Copy the forum thread about bending powerups word for word.

### Passage shown
════════════════════
Could a mod move this thread please?


----------



## cnorwood (Sep 4, 2010)

Weltall8000 said:


> One night a month and the next some 5-10 minutes every hundred years. Not really reliable powerups. Great while they're there, but very little of the time will they be in effect.
> 
> Bloodbending apparently can only be used during the full moon. Lightning requires a serene state of mind...or a sociopath, to perform it. Even then, its only real (shown) application is an offensive strike, which "normal" fire can perform the same function as anyways.



those are more powerups than earth or air, no matter how small. and lightning>>>>>>firebending mostly because the difficulty of defense, airbenders can swat away fire and earth and waterbenders can put up walls, a wall will break down against lightning and an airbender will be doing the last swat before his death


----------



## ForTheFun (Sep 4, 2010)
════════════════════
### Data shown
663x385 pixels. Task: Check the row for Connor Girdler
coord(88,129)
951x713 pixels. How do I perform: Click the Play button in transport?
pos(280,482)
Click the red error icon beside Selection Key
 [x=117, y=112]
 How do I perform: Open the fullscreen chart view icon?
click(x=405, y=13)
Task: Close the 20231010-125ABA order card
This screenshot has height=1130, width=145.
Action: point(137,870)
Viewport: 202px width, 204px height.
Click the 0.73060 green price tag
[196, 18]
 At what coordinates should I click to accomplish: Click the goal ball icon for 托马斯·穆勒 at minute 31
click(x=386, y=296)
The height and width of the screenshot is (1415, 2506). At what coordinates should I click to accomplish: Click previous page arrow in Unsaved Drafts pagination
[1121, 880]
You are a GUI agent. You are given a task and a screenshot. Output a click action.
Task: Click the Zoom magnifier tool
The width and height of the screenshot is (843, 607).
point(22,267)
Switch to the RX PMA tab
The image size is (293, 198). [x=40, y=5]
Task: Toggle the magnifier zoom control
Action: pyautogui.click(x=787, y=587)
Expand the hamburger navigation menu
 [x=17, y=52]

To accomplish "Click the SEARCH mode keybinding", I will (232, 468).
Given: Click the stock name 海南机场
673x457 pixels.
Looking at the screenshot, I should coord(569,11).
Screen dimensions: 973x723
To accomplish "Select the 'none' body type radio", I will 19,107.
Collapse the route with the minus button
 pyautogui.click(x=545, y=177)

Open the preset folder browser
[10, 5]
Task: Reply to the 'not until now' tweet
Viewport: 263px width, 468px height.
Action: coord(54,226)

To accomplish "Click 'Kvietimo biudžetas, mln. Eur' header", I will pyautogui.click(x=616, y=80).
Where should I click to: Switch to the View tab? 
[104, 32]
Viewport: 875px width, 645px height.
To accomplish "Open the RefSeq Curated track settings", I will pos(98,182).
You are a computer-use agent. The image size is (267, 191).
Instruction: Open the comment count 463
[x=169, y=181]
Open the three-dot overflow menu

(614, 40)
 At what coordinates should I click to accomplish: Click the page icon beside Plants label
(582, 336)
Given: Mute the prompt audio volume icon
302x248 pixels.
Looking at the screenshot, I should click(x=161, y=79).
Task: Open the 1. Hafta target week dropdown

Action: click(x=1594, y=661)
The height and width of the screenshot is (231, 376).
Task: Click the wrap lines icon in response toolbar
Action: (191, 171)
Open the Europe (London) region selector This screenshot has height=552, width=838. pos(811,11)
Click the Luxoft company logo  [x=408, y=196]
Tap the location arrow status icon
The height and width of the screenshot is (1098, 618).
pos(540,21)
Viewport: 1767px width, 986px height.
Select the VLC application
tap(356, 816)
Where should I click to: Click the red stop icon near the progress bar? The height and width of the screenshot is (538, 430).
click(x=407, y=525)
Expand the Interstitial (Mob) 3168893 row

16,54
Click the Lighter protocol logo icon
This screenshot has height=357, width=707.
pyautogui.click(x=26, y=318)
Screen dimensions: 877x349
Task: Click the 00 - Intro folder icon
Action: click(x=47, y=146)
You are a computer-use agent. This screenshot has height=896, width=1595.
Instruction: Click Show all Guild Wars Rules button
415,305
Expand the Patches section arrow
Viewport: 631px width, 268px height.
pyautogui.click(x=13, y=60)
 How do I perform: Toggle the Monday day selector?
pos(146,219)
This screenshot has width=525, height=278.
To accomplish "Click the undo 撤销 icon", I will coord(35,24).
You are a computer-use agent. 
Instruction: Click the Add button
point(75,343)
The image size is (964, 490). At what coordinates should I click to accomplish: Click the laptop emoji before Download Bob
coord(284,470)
════════════════════
### Solved problem
Could a mod move this thread please?


----------



## cnorwood (Sep 4, 2010)

Weltall8000 said:


> One night a month and the next some 5-10 minutes every hundred years. Not really reliable powerups. Great while they're there, but very little of the time will they be in effect.
> 
> Bloodbending apparently can only be used during the full moon. Lightning requires a serene state of mind...or a sociopath, to perform it. Even then, its only real (shown) application is an offensive strike, which "normal" fire can perform the same function as anyways.



those are more powerups than earth or air, no matter how small. and lightning>>>>>>firebending mostly because the difficulty of defense, airbenders can swat away fire and earth and waterbenders can put up walls, a wall will break down against lightning and an airbender will be doing the last swat before his death


----------



## ForTheFun (Sep 4, 2010)